That honestly seems like the best way to write conditionalBaptize but I still hate it. Probably because IRL you'd just rewrite baptism instead of retrofitting the function with a clever use of id.

[-] solrize@lemmy.ml 10 points 4 days ago* (last edited 4 days ago)

This is probably an ok use for a GADT. Something like:

{-# LANGUAGE DataKinds      #-}
{-# LANGUAGE GADTs          #-}
{-# LANGUAGE KindSignatures #-}

data Bap = Baptized | Unbaptized

data Person :: Bap -> * where
   Baptize :: Person Unbaptized -> Person Baptized
   NewPerson :: Person Unbaptized

conditionalBaptize :: Person a -> Person Baptized
conditionalBaptize p =
    case p of NewPerson -> Baptize p
              Baptize _ -> p

main = return ()
[-] KazuchijouNo@lemy.lol 13 points 4 days ago

Thank you for refactoring baptism. How do we push this to production now?

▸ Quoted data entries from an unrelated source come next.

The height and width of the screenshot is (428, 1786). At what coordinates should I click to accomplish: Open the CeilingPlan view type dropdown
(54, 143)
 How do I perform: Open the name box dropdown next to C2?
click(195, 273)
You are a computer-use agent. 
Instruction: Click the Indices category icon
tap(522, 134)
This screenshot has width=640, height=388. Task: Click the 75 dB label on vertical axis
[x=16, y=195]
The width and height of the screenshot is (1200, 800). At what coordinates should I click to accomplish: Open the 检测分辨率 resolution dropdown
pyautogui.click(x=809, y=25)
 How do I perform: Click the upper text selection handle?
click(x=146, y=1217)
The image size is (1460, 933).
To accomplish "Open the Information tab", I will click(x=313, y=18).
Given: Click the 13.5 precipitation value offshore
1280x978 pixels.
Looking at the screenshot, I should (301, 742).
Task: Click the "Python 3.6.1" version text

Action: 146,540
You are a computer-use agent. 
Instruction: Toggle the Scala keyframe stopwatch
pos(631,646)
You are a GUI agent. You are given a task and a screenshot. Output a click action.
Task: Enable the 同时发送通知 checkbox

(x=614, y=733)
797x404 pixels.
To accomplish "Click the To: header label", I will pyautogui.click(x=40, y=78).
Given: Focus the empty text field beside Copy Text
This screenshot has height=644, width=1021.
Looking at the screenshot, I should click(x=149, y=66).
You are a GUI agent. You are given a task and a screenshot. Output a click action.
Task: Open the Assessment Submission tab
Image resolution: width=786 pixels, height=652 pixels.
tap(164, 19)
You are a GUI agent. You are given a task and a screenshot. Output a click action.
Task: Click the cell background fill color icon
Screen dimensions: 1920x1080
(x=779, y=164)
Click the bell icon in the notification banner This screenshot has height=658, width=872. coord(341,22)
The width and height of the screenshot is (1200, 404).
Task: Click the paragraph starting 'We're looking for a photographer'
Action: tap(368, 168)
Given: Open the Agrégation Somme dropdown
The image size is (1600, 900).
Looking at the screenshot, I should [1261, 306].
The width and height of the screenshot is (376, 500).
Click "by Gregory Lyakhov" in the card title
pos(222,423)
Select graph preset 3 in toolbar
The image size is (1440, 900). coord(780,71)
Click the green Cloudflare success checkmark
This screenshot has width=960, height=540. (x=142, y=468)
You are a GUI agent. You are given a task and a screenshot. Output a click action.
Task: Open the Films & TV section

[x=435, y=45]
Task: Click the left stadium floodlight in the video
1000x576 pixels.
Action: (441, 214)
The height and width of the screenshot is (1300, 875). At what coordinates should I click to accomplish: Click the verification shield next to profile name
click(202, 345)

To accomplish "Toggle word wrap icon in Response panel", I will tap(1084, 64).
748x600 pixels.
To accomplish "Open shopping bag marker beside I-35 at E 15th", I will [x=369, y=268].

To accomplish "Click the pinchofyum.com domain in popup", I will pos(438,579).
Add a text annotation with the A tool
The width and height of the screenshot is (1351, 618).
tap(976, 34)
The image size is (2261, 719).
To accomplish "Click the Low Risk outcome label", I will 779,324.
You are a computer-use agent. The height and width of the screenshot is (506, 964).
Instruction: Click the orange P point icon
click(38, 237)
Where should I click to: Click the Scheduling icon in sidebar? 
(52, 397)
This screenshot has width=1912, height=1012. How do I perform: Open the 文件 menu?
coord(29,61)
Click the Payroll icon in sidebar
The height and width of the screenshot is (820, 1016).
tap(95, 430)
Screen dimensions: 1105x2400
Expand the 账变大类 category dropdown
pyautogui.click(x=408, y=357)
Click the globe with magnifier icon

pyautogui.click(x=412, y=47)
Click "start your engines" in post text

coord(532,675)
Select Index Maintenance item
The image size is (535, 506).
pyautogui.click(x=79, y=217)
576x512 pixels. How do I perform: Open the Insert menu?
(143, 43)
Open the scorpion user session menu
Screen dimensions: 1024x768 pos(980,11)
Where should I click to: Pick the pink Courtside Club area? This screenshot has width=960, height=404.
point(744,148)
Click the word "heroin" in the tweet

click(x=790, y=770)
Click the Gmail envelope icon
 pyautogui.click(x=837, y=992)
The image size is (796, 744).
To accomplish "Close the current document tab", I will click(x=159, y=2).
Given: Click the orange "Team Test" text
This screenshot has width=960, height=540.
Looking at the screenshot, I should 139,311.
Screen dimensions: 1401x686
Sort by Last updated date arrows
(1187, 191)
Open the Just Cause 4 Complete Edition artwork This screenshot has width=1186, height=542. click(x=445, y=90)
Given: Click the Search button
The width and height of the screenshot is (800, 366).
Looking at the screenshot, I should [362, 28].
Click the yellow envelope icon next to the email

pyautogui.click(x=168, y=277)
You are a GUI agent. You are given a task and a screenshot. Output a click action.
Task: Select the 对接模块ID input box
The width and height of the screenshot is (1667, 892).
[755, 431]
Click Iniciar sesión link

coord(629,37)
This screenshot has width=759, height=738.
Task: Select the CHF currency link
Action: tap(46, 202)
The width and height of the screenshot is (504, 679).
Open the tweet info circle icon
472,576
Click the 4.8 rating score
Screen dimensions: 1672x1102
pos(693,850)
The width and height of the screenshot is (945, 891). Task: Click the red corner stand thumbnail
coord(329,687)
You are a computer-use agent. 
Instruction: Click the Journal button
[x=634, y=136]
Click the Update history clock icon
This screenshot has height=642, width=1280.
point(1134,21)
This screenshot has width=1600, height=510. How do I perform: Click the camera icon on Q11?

[-] Stizzah@lemmygrad.ml 4 points 4 days ago

Hey hey hey, let's start with a PR, we are not savages here aren't we?

[-] expr@programming.dev 5 points 3 days ago* (last edited 3 days ago)

It looks pretty normal to me as a professional Haskeller, though I suppose it's perhaps slightly cleaner to write it as conditionalBaptize p = fromMaybe p $ baptize p. It's largely just a matter of taste and I'd accept either version when reviewing an MR.

Edit: I just thought of another version that actually is far too clever and shouldn't be used:

conditionalBaptize = ap fromMaybe baptize, making use of the monad instance for ->. But yeah, don't do this.